Nota del CEPRID: Este artículo, escrito por un occidental irredento, refleja de forma conveniente los miedos occidentales a su pérdida de hegemonía y representa un marco de pensamiento de intentar evitar lo inevitable no solo llenando de sospechas el post-occidentalismo sino apelando a algunos países del Sur Global para que se sumen a Occidente en un agopardismo claro: cambiar algo para que todo siga igual. Por eso mismo el CEPRID recomienda su lectura.

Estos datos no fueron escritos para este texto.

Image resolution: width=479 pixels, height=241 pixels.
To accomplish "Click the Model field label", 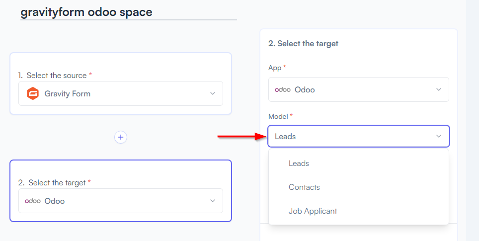I will (x=280, y=116).
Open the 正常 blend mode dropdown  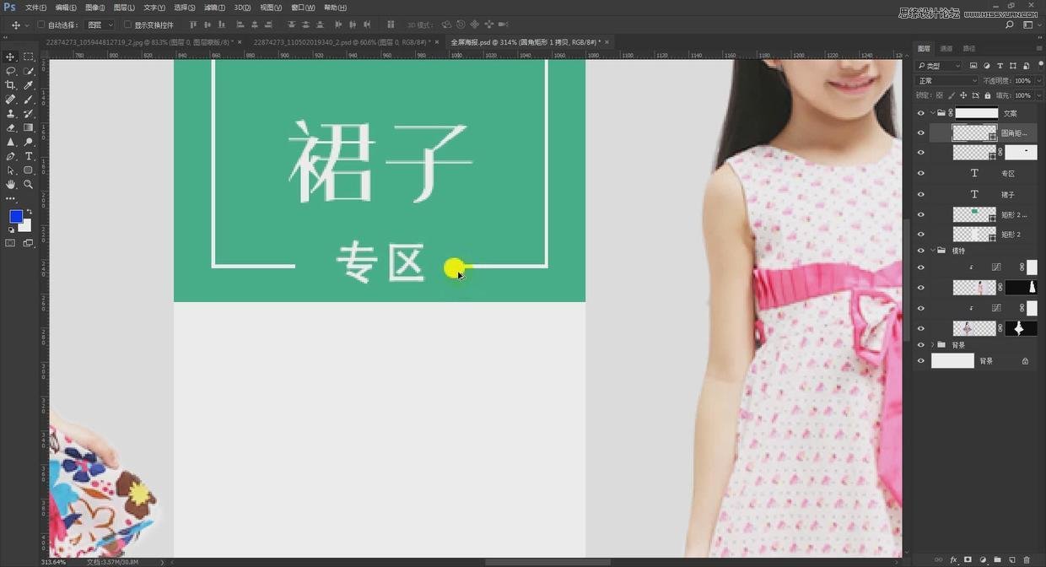[947, 81]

El autor señala que, desde el final de la Segunda Guerra Mundial, Occidente ha sido el núcleo del orden internacional liberal basado en reglas, apoyándose en marcos institucionales como la OTAN, el G7 y la OCDE, y liderado por EEUU, para mantener la unidad y la paz entre sus Estados miembros. Sin embargo, esta comunidad se enfrenta ahora al riesgo de desintegración debido al cambio estratégico de EEUU. El artículo enfatiza que las divisiones dentro de "Occidente" se manifiestan no solo a nivel geopolítico, sino también dentro de sus valores e identidades políticas. La creciente polarización de las sociedades europeas y estadounidenses, con progresistas cosmopolitas y conservadores nacionalistas discutiendo sobre el verdadero significado de "Occidente", ha puesto en tela de juicio la coherencia y la relevancia del concepto mismo. Como resultado, EEUU y sus aliados divergen cada vez más en valores y percepciones de amenazas, y ya no pueden mantener posiciones coherentes sobre cuestiones clave. El declive de Occidente conducirá a un sistema internacional más inestable. Si bien las potencias emergentes y algunas democracias podrán establecer nuevos mecanismos de cooperación, no podrán replicar la paz duradera entre sus miembros que Occidente mantuvo durante décadas tras la Guerra Fría. Un mundo sin Occidente como ancla del orden será más vulnerable a la sospecha, la hostilidad y el conflicto.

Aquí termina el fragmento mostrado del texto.